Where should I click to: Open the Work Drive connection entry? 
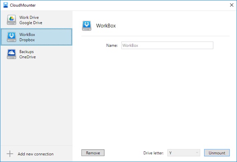tap(36, 20)
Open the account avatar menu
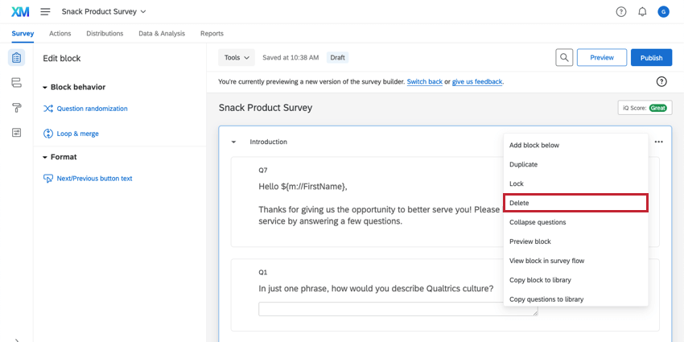 [x=663, y=11]
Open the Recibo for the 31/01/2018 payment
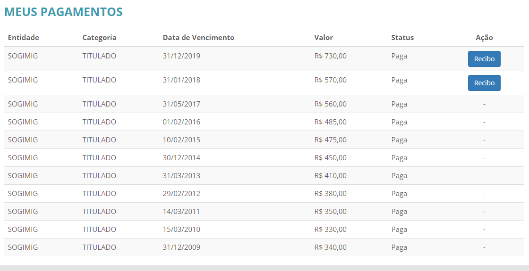Screen dimensions: 529x271 click(x=484, y=83)

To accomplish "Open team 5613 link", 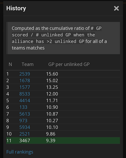I will click(x=25, y=114).
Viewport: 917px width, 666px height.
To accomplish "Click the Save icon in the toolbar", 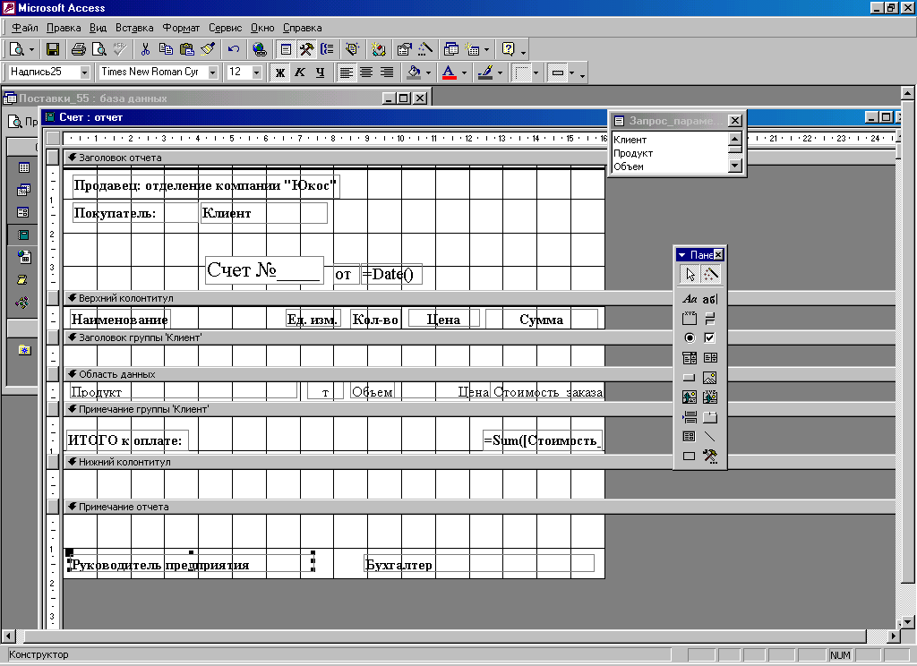I will (53, 49).
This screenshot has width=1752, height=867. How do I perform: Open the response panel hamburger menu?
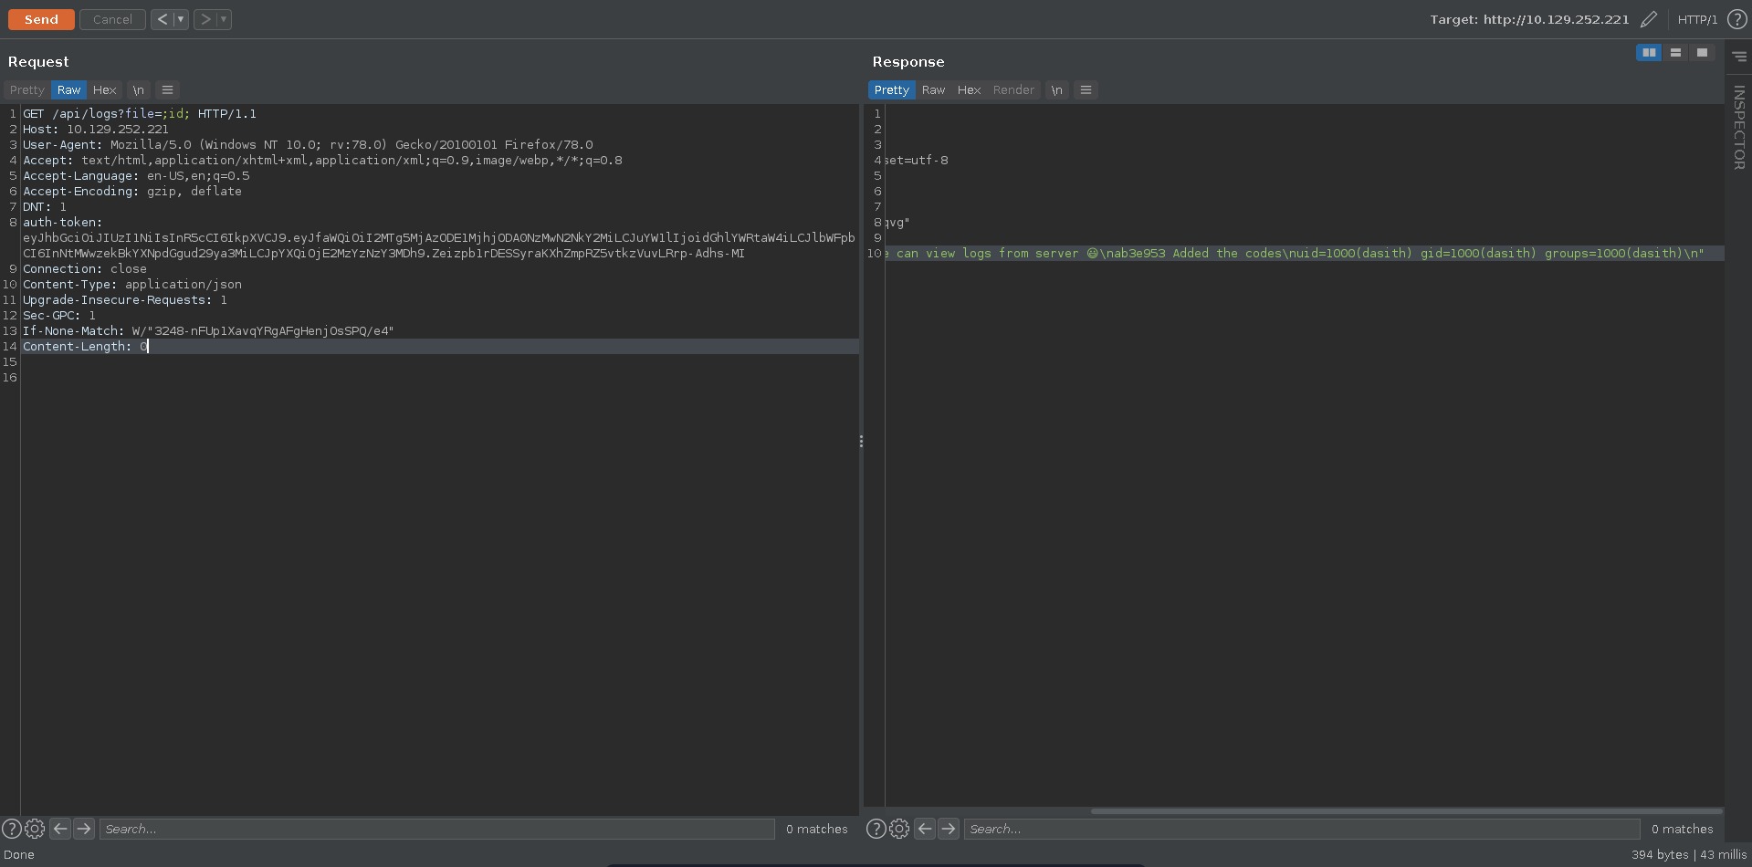[1086, 90]
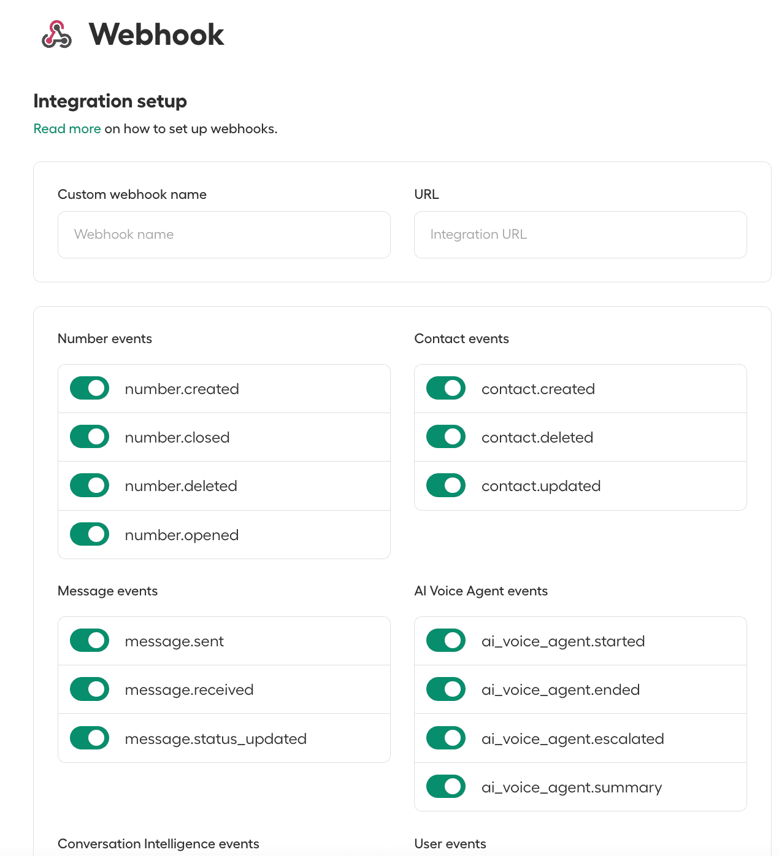Disable message.received webhook events
The width and height of the screenshot is (779, 863).
pyautogui.click(x=89, y=689)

..........

*Work to complete:* Each line from the one that contains "This screenshot has" through the end of the records should be restated exactly; include both end lines and leave any pictures out.

*Task output:*
This screenshot has width=1752, height=867. How do I perform: Open the response panel hamburger menu?
[1086, 90]
Disable message.received webhook events
The width and height of the screenshot is (779, 863).
pyautogui.click(x=89, y=689)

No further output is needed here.